Tasks to perform —
a) According to the canoe trip account, which lake does the trip's toughest portage lead down into?
b) Rewrite the canoe trip account starting with "We have been doing" and going on through "on one side.", changing "hut" to "change" throughout.
c) Which bodies of water does the canoe trip account name with the word "Lake"? List all of them.
··· Text for analysis ···
Evening comes and this time I do get to sit, coffee cup in hand,
watching as the wind drops, the country grows silent, and the first
stars appear. Well, mostly silent, save for a million-mosquito serenade
from the adjacent marsh. When we crawl into the tent, I give thanks for
canoe country; and mosquito netting.
Day four starts with the trip's toughest portage. It's steep at both
ends and includes a step off a three-foot ledge on the downhill slope
into Fente Lake. Lori and I work together to muscle the canoe past the
ledge and other obstacles.
The Fente Lake portage is one of the filters that keep the Frost
River wild. The day before we met two other canoes; five people in all.
And that is during August, when paddlers are lining up at some portages
like Saturday shoppers in a grocery line.
We stop for lunch on a rocky outcrop west of Mora's three islands and
then paddle up the small channel northwest of its big island. My map
shows the channel going through, but we find a short liftover at the
end. If the water were another foot or so lower, Mora's ''big island''
would be a peninsula.
We have been spoiled by the solitude of the Frost River and are
somehow surprised to find the campsites occupied as we paddle west of
the islands on Crooked Lake.
As we approach the portage for Gillis around 2 p.m., Lori notes that
going across Gillis will commit us to the route through Brandt Lake back
to our takeout at Round. ''Let's camp on Crooked and leave our options
open,'' she says. ''We can look at the map. Maybe we'll want to go back
through Tuscarora.'' No argument from me.
We have been doing the hut stroke; you know, six strokes or so on one
side, say ''hut'' to your partner, switch sides, take six strokes on the
other side, say ''hut,'' and so on. Lori thinks we are doing this
because it's a clever racing stroke. I haven't told her my arms are so
tired that six strokes are all I can manage on one side.
At home, scanning maps and dreaming about the Boundary Waters, I
would have scoffed at puttering around camp on a lazy afternoon. I
wanted to move, to drink in the country, to be a voyager on the long
water road through canoe country. Now lying around camp seems exactly
what I've come for.
The northernmost campsite on Crooked is empty and quiet. Two resident
loons are preening, swimming and talking nearby. I lay back on the
smooth, warm rock at the water's edge and join their party through my
binoculars. Looking at loons, I often feel that if I concentrate just a
little harder, some deep secret will be revealed; that any bird with red
eyes and checked feathers knows a lot more than he or she is letting on.
Lori calls this overactive imagination and is happy to let the loons
keep their secrets while she naps in the warm shade.
Day five begins with Whiskey Jacks, or Canadian Jays, at breakfast. I
figure Whiskey Jacks know almost as much as loons. And they prove me
right. After surveying our campsite for about 60 seconds, they leave in
disgust, headed for better fare elsewhere. A coffee cup full of granola
and hot milk doesn't fit the Whiskey Jack high life. But it's great for
lazy campers. Finish the cereal, fill that cup with coffee, swish it
around, and drain the cereal dregs. The payoff; no dishes to wash.
··· Data excerpts ···
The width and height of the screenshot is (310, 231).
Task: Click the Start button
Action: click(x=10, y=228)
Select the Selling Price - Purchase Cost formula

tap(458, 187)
···
Responses in order —
a) Fente Lake.

b)
We have been doing the change stroke; you know, six strokes or so on one
side, say ''change'' to your partner, switch sides, take six strokes on the
other side, say ''change,'' and so on. Lori thinks we are doing this
because it's a clever racing stroke. I haven't told her my arms are so
tired that six strokes are all I can manage on one side.

c) Fente Lake, Crooked Lake, Brandt Lake